Busking into Town: Self-Care Story Series Part Three

Series by Student Ambassador Kate Brock

Busking into Town

Today the bus does not come. They strike for fairness, something I cannot begrudge them. The workers deliver a service day in and out, and I can’t help but think about the monotony of it. How they never crash. I wish my life were like that. Familiar and never devastating.

The time it takes to walk to campus is somewhere around forty-five minutes to an hour depending on your pace, leg length, stride width, and gait. On a bad day, when it rains sideways and the groceries hunker and hug your shoulders, it might take longer. You may arrive home without a dry inch on your body. Lovely as ever. Tearing at your clothes, you strip away all that weight and water, and you weep. You carried it all alone back then.

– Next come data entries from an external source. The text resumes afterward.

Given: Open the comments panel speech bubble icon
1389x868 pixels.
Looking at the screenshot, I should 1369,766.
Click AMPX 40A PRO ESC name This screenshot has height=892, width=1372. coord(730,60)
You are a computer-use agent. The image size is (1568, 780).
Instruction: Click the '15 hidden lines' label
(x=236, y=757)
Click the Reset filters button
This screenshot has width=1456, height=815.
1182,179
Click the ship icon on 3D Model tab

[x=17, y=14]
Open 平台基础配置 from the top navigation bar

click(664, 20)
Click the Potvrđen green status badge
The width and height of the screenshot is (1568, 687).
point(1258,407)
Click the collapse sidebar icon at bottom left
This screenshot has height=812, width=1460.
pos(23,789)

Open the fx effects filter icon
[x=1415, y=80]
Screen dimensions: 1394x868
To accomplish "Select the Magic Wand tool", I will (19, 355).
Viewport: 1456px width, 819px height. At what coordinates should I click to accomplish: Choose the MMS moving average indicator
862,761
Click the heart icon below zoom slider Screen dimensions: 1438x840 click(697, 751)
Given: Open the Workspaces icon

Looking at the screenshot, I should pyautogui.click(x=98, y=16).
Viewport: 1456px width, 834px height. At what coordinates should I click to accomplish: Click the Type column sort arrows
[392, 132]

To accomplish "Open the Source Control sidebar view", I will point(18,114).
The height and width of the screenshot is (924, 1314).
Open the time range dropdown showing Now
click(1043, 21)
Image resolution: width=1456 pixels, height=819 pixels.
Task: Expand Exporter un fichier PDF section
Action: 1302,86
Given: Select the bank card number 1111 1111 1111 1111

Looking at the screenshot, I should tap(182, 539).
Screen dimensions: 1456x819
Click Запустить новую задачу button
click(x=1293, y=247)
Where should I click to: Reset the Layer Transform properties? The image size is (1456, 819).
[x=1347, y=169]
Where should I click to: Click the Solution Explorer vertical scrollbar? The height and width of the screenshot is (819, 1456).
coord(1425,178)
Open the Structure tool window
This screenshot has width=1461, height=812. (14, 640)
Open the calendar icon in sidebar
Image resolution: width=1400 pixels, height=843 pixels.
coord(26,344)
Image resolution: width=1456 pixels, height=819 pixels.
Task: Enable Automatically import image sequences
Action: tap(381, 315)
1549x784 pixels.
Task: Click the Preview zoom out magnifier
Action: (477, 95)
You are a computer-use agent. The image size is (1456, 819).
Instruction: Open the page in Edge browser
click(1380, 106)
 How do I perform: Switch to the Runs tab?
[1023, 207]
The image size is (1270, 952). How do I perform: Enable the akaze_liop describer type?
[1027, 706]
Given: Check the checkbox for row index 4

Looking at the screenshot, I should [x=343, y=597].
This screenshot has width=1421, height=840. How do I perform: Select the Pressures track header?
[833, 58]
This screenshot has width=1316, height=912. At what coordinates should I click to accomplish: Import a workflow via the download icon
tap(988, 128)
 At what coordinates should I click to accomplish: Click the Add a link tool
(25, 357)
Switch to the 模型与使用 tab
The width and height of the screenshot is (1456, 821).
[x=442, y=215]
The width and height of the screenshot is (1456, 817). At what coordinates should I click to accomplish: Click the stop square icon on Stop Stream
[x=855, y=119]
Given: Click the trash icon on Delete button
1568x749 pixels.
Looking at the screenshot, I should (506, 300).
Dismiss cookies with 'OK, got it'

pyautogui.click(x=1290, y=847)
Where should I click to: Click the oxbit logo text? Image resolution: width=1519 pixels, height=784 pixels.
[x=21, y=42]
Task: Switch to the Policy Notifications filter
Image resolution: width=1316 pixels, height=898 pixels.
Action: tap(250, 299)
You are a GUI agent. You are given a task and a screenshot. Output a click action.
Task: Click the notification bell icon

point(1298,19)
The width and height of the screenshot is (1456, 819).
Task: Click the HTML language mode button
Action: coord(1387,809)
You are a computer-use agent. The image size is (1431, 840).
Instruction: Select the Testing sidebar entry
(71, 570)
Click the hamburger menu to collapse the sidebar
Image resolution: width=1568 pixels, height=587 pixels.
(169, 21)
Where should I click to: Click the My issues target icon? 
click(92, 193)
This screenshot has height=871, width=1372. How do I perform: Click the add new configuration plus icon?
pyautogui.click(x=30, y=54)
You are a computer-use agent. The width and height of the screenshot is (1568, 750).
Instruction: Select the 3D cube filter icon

Today, however, it is not raining. The clouds streak across the sky, naked and pale. I lift shoulders upwards and tiptoe around the shards of a bottle. No, those are flower petals. They look like milk glass, slick with last night’s dew.

Last week, my counselor asked that I take notes on “the little things more often.” The walk to university offers that option. The bus cannot speed me along, so I’ve cause to look at things, really look at them.

I march on as the voices vie for attention.

You need to walk slower. You’re supposed to be “witness” to the world, one says.

You’ll be late if you don’t move it, the other squawks.

I beat the pavement with my soles. Perhaps if I wrap my heels on the ground too hard, I can beat the voices in my head into submission. After a moment, they go quiet just as Hozier’s crooning invades. A disembodied tune, I mouth the words I know. A few people pass me and stare, but I ignore them.

After a few minutes and meters, I find the vines on the rock wall that lumbers into town are blooming with thin purple buds. There are dandelions along the path, shoving their sunny heads through the cracks, willing the concrete to move so that they might stretch their arms wide and high. The homes along the way are connected to one another like sisters huddled in mismatching turquoise and teal coats. The windows are cracked a hair and the trim and sills are painted yellow.

I don’t believe that I often look up from my seat on the bus. Otherwise I would have seen that the same woman lets her dog out at 10:30 each day. I would have noticed that the OPEN sign on The Bike Shed’s façade flickers in a funny way, ill-timed and ill-mannered, its winking construed as mild flirtation. I might have wondered about the hospital beds at Bon Secours and what colors the sheets are: enamel or pearl white?

It’s the walk that reassures me of creativity. All the fear and frustration of workshopping my poems is a gamble, but I don’t feel the strain as my legs stretch forward. My muscles pull me in the direction of word work, pure and simple.